Yo, la verdad, como no soy más que un lector común de Aristóteles, acudo a él con frecuencia porque me encanta su cinismo y sentido común. Como le ocurría a Marx, uno encuentra en él una forma descarnada de no diferenciar política y economía y de unir el discurso con los intereses materiales. Pero no intentaría encontrar en él lecciones sobre la democracia contemporánea, y si lo hiciera, como lo hizo Castoriadis, y tanta otra gente, lo diría abiertamente: vamos a Grecia porque no nos gusta lo que vemos y, desde luego no me escudaría en la filología para ocultar una lectura explícitamente contemporánea. Pues no es raro que la Grecia o Roma clásicas se conviertan en una forma de ucronía donde revolvemos para encontrar materiales reutilizables. En el 18 Brumario ya decía Marx que en cada tiempo todos se envuelven en los ropajes de Grecia o Roma para ocultar sus vergüenzas contemporáneas.

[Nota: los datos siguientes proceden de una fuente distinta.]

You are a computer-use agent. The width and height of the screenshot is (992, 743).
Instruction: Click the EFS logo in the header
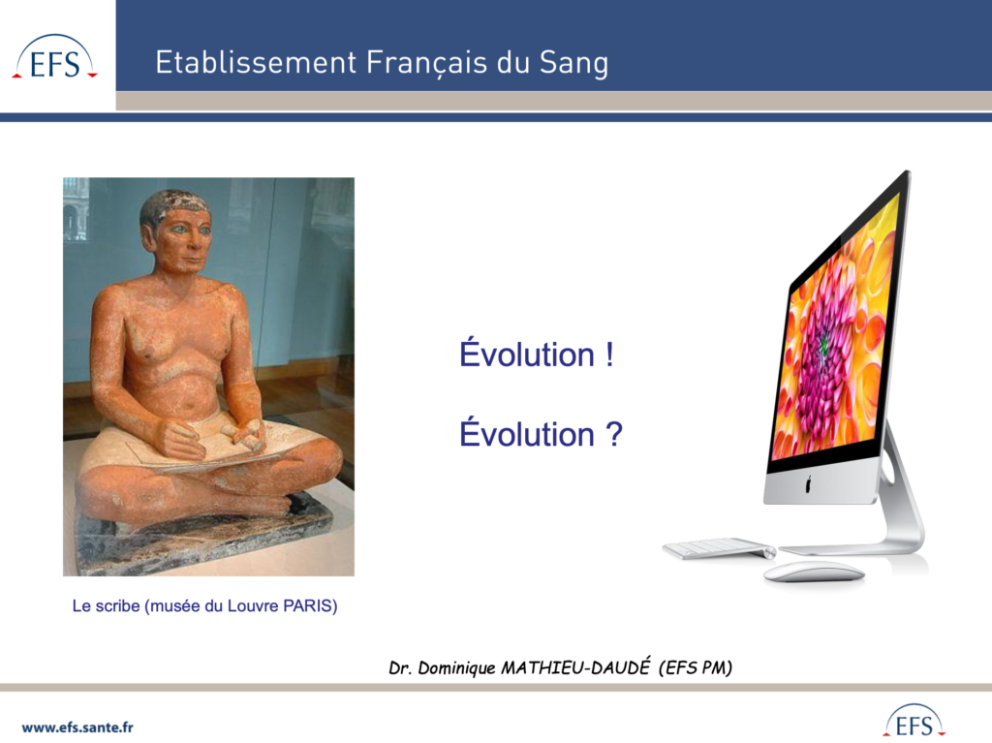[x=55, y=57]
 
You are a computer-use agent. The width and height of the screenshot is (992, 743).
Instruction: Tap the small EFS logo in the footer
[x=914, y=721]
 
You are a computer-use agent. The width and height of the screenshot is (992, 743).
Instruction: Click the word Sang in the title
[x=574, y=63]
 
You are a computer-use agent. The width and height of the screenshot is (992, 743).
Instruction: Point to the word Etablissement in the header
[x=256, y=62]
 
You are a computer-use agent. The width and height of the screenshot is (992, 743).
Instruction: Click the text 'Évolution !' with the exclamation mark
[x=537, y=354]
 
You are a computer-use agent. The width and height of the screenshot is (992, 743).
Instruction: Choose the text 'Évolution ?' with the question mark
[x=541, y=433]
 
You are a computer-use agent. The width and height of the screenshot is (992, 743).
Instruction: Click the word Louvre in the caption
[x=253, y=605]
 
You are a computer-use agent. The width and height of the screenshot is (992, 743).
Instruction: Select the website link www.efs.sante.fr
[x=78, y=728]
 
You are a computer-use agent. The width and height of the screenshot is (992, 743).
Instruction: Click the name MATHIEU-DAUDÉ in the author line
[x=575, y=667]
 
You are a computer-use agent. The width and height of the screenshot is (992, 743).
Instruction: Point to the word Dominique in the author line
[x=457, y=667]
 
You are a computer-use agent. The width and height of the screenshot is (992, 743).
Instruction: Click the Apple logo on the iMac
[x=808, y=484]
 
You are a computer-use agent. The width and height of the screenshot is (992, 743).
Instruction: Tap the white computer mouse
[x=814, y=573]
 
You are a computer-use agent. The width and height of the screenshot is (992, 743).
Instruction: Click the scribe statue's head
[x=177, y=230]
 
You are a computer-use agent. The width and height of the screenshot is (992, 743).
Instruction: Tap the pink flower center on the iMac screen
[x=824, y=346]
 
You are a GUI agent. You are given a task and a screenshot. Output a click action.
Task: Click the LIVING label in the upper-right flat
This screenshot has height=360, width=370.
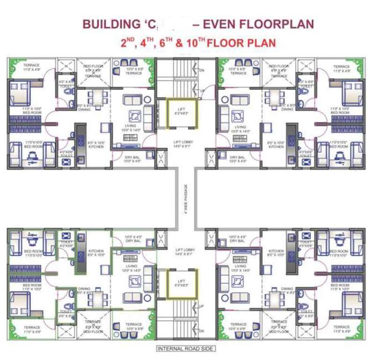pyautogui.click(x=240, y=127)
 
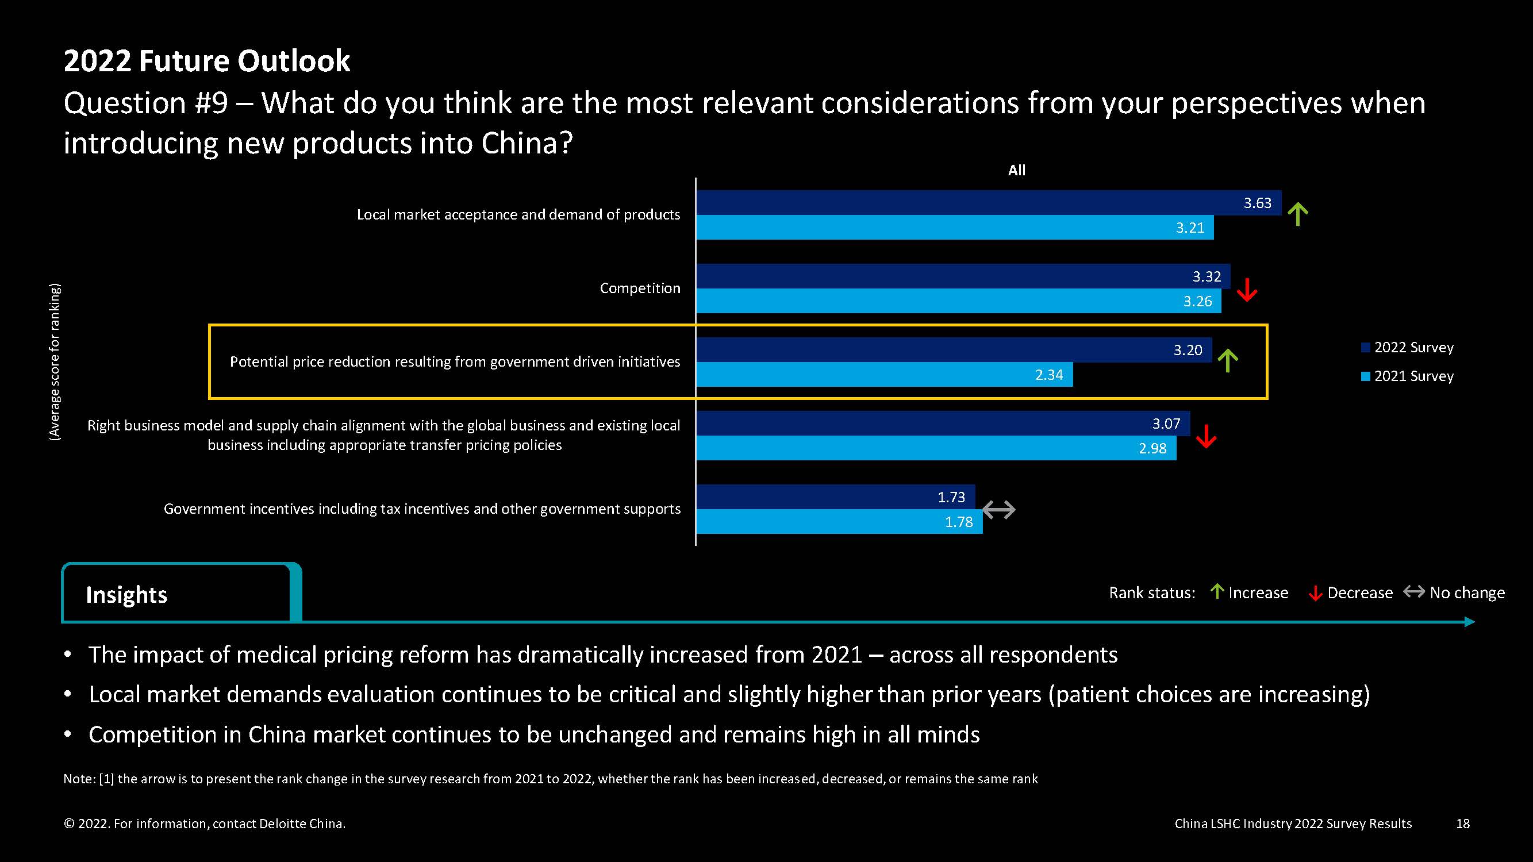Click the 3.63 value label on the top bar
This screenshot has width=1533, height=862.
pos(1257,203)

Pero esa libertad es la que nos da y nos propone esta forma resucitada de leer comparativamente textos e imágenes sin prejuicios disciplinares. Las humanidades recobran así los ojos a la vez ingenuos y sofisticados de quien se deja llevar por una nueva globalización que atraviesa las culturas en los espacios y los tiempos, que, como la memoria RAM de nuestros sistemas de acceso a la información, hace presentes de manera aleatoria, sorprendente, iluminadora, las conexiones más distantes e improbables. Si el texto del que hablo, hubiese reconocido abiertamente que estaba comparando los editoriales de El País con la Política de Aristóteles, todo habría ido estupendamente. Al fin y al cabo tienen muchas concomitancias. Como también las tienen Django Unchained de Tarantino con las meditaciones que en la misma Política hace Aristóteles sobre la esclavitud. Por si a alguien le interesa, el título "La influencia de Tarantino sobre Aristóteles" está libre.